Saved entries

------------------------------

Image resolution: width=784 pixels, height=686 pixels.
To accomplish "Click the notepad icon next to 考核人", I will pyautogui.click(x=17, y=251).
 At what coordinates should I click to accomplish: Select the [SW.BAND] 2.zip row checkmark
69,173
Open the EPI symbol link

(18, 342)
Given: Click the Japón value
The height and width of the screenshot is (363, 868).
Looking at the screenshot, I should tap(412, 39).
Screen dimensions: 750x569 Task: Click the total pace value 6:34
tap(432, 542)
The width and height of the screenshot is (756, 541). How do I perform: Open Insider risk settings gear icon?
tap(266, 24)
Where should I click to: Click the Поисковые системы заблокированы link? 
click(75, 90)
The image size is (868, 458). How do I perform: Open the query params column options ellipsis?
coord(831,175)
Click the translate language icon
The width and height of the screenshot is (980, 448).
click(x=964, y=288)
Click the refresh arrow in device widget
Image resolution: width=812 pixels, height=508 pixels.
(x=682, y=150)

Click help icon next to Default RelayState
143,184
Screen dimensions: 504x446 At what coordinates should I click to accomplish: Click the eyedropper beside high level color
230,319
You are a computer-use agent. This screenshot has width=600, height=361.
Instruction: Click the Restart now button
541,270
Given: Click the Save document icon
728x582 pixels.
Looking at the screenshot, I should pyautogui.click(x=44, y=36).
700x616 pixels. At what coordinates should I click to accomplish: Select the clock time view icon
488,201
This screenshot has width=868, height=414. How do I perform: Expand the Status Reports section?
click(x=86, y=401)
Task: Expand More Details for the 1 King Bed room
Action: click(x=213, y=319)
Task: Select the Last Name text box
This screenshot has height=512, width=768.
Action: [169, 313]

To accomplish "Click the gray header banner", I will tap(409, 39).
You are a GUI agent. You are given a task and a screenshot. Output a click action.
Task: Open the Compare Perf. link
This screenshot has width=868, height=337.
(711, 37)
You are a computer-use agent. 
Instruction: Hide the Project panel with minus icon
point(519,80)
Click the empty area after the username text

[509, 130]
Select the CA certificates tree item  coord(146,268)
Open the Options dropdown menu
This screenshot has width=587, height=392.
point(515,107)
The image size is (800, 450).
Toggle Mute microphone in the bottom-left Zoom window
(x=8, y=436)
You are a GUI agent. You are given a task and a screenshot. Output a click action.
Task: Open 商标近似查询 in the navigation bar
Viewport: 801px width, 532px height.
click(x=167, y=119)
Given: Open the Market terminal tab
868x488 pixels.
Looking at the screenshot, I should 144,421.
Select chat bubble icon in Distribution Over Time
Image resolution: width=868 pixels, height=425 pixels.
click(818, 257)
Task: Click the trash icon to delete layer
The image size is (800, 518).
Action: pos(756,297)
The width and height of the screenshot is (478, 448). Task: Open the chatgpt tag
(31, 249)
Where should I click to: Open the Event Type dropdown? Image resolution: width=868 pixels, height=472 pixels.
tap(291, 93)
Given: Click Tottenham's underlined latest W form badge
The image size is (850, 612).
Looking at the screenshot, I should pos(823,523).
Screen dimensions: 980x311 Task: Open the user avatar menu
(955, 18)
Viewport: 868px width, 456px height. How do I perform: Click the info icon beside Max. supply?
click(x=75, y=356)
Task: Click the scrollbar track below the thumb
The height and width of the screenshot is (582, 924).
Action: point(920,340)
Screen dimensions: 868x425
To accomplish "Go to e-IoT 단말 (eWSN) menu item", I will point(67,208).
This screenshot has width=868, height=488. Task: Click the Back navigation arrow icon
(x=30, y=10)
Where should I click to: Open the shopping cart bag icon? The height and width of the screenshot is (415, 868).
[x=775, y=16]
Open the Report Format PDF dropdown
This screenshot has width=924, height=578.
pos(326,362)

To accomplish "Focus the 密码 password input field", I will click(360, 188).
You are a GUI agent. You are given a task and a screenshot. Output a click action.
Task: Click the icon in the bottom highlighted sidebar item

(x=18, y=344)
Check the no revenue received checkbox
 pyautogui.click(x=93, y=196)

------------------------------

Exactly as shown above, write out all the records.

OUTPUT FOR THIS EXERCISE ▸
Image resolution: width=784 pixels, height=686 pixels.
To accomplish "Click the notepad icon next to 考核人", I will pyautogui.click(x=17, y=251).
 At what coordinates should I click to accomplish: Select the [SW.BAND] 2.zip row checkmark
69,173
Open the EPI symbol link

(18, 342)
Given: Click the Japón value
The height and width of the screenshot is (363, 868).
Looking at the screenshot, I should tap(412, 39).
Screen dimensions: 750x569 Task: Click the total pace value 6:34
tap(432, 542)
The width and height of the screenshot is (756, 541). How do I perform: Open Insider risk settings gear icon?
tap(266, 24)
Where should I click to: Click the Поисковые системы заблокированы link? 
click(75, 90)
The image size is (868, 458). How do I perform: Open the query params column options ellipsis?
coord(831,175)
Click the translate language icon
The width and height of the screenshot is (980, 448).
click(x=964, y=288)
Click the refresh arrow in device widget
Image resolution: width=812 pixels, height=508 pixels.
(x=682, y=150)

Click help icon next to Default RelayState
143,184
Screen dimensions: 504x446 At what coordinates should I click to accomplish: Click the eyedropper beside high level color
230,319
You are a computer-use agent. This screenshot has width=600, height=361.
Instruction: Click the Restart now button
541,270
Given: Click the Save document icon
728x582 pixels.
Looking at the screenshot, I should pyautogui.click(x=44, y=36).
700x616 pixels. At what coordinates should I click to accomplish: Select the clock time view icon
488,201
This screenshot has width=868, height=414. How do I perform: Expand the Status Reports section?
click(x=86, y=401)
Task: Expand More Details for the 1 King Bed room
Action: click(x=213, y=319)
Task: Select the Last Name text box
This screenshot has height=512, width=768.
Action: [169, 313]

To accomplish "Click the gray header banner", I will tap(409, 39).
You are a GUI agent. You are given a task and a screenshot. Output a click action.
Task: Open the Compare Perf. link
This screenshot has width=868, height=337.
(711, 37)
You are a computer-use agent. 
Instruction: Hide the Project panel with minus icon
point(519,80)
Click the empty area after the username text

[509, 130]
Select the CA certificates tree item  coord(146,268)
Open the Options dropdown menu
This screenshot has width=587, height=392.
point(515,107)
The image size is (800, 450).
Toggle Mute microphone in the bottom-left Zoom window
(x=8, y=436)
You are a GUI agent. You are given a task and a screenshot. Output a click action.
Task: Open 商标近似查询 in the navigation bar
Viewport: 801px width, 532px height.
click(x=167, y=119)
Given: Open the Market terminal tab
868x488 pixels.
Looking at the screenshot, I should 144,421.
Select chat bubble icon in Distribution Over Time
Image resolution: width=868 pixels, height=425 pixels.
click(818, 257)
Task: Click the trash icon to delete layer
The image size is (800, 518).
Action: pos(756,297)
The width and height of the screenshot is (478, 448). Task: Open the chatgpt tag
(31, 249)
Where should I click to: Open the Event Type dropdown? Image resolution: width=868 pixels, height=472 pixels.
tap(291, 93)
Given: Click Tottenham's underlined latest W form badge
The image size is (850, 612).
Looking at the screenshot, I should pos(823,523).
Screen dimensions: 980x311 Task: Open the user avatar menu
(955, 18)
Viewport: 868px width, 456px height. How do I perform: Click the info icon beside Max. supply?
click(x=75, y=356)
Task: Click the scrollbar track below the thumb
The height and width of the screenshot is (582, 924).
Action: point(920,340)
Screen dimensions: 868x425
To accomplish "Go to e-IoT 단말 (eWSN) menu item", I will point(67,208).
This screenshot has width=868, height=488. Task: Click the Back navigation arrow icon
(x=30, y=10)
Where should I click to: Open the shopping cart bag icon? The height and width of the screenshot is (415, 868).
[x=775, y=16]
Open the Report Format PDF dropdown
This screenshot has width=924, height=578.
pos(326,362)

To accomplish "Focus the 密码 password input field", I will click(360, 188).
You are a GUI agent. You are given a task and a screenshot. Output a click action.
Task: Click the icon in the bottom highlighted sidebar item

(x=18, y=344)
Check the no revenue received checkbox
 pyautogui.click(x=93, y=196)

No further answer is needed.